• Exercise requirements
In the blog post below, at what time did the writer and the friend's husband finish working on the pagination on Thursday night?
:: Selection ::
Sunday, June 15, 2014

Dissertations, Democrats, and Delicious

Okay, so I took a job to edit a dissertation a week ago.  It had to be done by Friday.  No problem, it was only 100 pages and should, 'only take 2 to 4 hours.'  It's true, my review with grammatical corrections and spelling corrections took four hours.  I was halfway done by Tuesday.  Then I realized that there were 4 pages of formatting fixes that needed to be made which the client hadn't mentioned. Someone had gone through the whole paper and had listed four pages of  the APA style errors.  At that point, I realized that this was going to take a lot longer than I had thought.  

On Thursday night, after struggling with pagination, which kept changing even though I had saved it, I begged the husband of a friend to come and give me a hand.  One would think pagination would be simple.  This guy, who teaches people how to do it, had a struggle, but we finally finished at 11:30 p.m.  So the next day (Friday), I went to look it over one last time before work -- only to find that the pagination had messed up again.  Overnight.  Many of the changes that I had saved on this document had kept undoing themselves.  (How can boldface disappear in only one place? How can it disappear at all?)  It was as if it had been cursed.

So in the end, I had screwed up.  I hadn't realized that I hadn't made all of the changes.  (At this point, I was donating over five hours of work.  I'm ignoring the fact that when I asked questions the first time, I didn't get a response for hours and my window of opportunity for working on the job had passed.)  But I was frantic because ...
:::
:: Data records ::
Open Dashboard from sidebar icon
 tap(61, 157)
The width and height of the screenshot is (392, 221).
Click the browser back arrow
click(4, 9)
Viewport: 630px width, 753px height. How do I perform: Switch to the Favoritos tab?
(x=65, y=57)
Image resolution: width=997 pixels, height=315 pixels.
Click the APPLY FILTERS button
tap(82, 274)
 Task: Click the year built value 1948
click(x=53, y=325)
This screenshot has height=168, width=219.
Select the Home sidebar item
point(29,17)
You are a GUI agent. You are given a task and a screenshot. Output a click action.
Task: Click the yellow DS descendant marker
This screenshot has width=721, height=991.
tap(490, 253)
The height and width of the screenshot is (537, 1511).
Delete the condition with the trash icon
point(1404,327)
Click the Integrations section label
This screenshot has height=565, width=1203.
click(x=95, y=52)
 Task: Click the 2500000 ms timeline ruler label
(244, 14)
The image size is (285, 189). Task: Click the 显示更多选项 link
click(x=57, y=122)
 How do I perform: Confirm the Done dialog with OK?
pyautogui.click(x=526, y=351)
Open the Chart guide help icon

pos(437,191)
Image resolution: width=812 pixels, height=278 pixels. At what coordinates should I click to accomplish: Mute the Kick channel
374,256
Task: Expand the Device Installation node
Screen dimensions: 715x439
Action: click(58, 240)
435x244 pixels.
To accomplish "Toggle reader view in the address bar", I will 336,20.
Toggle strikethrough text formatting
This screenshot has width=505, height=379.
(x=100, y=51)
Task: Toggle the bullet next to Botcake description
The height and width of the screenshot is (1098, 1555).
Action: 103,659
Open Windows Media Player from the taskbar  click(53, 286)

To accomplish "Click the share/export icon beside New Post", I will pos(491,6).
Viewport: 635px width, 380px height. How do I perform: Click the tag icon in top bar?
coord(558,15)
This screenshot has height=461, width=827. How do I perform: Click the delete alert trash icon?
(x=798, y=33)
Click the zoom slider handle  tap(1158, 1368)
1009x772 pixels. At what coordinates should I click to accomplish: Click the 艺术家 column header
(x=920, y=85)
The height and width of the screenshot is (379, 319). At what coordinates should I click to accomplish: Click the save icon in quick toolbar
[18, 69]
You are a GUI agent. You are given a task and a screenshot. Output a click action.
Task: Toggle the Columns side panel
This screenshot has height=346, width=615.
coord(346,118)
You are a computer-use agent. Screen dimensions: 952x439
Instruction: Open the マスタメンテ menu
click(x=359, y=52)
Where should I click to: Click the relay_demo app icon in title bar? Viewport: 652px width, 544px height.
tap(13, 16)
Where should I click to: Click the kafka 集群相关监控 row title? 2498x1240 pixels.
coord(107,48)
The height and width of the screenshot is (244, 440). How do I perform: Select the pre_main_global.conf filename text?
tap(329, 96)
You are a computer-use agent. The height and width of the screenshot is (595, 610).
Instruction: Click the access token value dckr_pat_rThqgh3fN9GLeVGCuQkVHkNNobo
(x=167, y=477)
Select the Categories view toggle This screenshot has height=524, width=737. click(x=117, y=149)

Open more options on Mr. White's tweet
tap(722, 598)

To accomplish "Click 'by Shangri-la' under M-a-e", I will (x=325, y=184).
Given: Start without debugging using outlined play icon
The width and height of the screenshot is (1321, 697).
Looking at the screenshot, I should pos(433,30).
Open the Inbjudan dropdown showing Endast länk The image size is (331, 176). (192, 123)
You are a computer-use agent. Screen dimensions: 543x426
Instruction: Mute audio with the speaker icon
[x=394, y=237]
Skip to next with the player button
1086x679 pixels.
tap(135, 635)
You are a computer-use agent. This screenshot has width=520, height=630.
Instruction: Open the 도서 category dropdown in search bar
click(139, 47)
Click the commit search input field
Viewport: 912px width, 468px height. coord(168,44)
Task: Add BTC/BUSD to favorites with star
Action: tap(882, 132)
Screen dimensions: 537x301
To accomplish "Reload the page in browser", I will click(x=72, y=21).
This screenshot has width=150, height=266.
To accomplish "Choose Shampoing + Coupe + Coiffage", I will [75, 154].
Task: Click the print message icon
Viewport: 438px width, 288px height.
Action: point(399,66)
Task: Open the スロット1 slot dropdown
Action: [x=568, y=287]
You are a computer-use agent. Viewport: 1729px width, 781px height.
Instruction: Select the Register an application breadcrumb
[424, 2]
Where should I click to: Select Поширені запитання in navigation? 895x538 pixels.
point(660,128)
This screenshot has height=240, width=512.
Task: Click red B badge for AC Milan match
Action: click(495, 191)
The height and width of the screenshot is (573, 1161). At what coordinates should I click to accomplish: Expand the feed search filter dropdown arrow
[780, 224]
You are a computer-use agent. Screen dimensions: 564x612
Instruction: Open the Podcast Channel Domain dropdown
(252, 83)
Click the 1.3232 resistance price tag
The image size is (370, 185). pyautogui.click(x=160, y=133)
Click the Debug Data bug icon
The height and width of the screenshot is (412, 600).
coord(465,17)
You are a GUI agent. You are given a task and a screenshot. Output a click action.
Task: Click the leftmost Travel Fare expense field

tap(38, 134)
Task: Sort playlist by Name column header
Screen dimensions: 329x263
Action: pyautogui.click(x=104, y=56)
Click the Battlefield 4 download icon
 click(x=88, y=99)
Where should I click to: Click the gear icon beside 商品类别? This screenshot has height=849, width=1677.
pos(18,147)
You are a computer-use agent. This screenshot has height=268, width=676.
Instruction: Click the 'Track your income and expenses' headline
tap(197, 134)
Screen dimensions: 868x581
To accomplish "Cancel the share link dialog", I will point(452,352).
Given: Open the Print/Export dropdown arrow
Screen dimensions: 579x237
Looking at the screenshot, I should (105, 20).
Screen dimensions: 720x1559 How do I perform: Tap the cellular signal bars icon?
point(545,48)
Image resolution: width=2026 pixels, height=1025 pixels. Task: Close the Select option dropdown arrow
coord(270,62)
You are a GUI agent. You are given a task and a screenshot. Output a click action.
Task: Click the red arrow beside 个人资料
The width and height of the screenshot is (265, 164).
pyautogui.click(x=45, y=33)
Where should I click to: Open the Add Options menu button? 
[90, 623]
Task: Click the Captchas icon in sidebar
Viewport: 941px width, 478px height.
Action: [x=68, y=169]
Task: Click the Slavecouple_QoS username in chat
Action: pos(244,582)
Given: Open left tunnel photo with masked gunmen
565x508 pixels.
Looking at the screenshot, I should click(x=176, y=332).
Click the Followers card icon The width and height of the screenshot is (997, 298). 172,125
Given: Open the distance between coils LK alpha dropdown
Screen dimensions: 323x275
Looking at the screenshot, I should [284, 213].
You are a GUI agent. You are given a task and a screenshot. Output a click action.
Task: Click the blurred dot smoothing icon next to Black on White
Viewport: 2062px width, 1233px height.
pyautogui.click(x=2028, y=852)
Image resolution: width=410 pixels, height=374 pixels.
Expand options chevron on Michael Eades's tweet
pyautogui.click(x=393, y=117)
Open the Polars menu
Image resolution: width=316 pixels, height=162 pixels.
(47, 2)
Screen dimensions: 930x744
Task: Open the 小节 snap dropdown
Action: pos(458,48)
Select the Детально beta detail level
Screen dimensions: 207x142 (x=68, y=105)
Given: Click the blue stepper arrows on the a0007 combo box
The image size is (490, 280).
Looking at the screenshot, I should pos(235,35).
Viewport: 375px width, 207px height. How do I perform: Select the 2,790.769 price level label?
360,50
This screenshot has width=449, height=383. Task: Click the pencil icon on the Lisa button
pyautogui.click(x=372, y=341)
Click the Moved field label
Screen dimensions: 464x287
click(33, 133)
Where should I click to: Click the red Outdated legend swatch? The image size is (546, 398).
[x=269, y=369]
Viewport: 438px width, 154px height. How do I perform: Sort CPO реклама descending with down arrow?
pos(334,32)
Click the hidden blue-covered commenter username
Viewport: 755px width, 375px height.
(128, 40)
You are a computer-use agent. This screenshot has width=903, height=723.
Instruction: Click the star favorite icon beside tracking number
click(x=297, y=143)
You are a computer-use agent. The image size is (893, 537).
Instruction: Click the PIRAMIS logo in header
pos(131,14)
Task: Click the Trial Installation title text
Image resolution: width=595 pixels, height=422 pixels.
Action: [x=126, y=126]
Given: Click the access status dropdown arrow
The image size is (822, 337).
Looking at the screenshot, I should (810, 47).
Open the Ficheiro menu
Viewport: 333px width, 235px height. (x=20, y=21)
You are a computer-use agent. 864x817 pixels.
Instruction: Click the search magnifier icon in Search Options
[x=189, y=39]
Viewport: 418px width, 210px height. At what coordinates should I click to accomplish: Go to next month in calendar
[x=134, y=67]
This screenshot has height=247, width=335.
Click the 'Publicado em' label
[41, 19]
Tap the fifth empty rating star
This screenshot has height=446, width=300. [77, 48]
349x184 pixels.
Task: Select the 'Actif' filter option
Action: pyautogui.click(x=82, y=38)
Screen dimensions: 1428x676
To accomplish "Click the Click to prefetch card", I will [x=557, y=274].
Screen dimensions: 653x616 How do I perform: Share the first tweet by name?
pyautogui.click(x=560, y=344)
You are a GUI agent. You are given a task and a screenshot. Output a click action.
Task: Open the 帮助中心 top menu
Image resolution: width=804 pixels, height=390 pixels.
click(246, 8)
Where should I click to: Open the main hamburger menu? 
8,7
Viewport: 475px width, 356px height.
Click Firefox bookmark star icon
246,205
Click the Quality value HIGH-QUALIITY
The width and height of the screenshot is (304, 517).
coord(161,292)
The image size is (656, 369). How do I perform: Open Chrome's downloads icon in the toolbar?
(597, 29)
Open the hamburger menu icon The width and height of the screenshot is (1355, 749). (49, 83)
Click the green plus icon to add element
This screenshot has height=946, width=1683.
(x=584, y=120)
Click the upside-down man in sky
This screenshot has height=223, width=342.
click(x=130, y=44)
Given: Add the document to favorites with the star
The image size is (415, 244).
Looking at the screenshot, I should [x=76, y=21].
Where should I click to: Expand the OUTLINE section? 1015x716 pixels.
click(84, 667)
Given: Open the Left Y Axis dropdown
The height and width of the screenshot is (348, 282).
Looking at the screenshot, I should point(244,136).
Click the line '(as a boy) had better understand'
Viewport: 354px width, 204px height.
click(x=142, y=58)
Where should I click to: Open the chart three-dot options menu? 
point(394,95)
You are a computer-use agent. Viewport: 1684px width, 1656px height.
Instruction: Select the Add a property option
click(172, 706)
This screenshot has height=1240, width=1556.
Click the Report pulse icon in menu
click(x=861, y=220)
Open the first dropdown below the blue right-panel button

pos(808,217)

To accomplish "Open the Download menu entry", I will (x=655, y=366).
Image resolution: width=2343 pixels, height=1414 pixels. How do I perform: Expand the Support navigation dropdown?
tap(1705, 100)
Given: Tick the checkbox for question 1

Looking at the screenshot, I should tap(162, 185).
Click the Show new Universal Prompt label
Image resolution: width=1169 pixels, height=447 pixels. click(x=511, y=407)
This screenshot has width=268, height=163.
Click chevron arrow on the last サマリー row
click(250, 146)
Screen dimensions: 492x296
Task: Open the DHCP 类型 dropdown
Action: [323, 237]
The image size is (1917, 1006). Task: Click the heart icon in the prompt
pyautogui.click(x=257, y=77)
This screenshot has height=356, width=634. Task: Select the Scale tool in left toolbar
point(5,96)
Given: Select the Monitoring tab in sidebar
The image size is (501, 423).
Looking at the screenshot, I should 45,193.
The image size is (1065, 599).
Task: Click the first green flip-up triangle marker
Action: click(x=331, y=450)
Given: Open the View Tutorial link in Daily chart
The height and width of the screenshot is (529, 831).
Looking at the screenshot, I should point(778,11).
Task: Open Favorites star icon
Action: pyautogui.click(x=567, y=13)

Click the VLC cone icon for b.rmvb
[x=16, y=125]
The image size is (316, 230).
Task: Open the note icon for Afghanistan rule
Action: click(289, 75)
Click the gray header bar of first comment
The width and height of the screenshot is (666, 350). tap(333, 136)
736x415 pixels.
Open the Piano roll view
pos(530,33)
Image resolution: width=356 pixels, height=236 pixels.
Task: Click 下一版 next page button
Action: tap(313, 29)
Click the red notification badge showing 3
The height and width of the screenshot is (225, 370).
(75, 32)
:::
• Solution to the problem
11:30 p.m.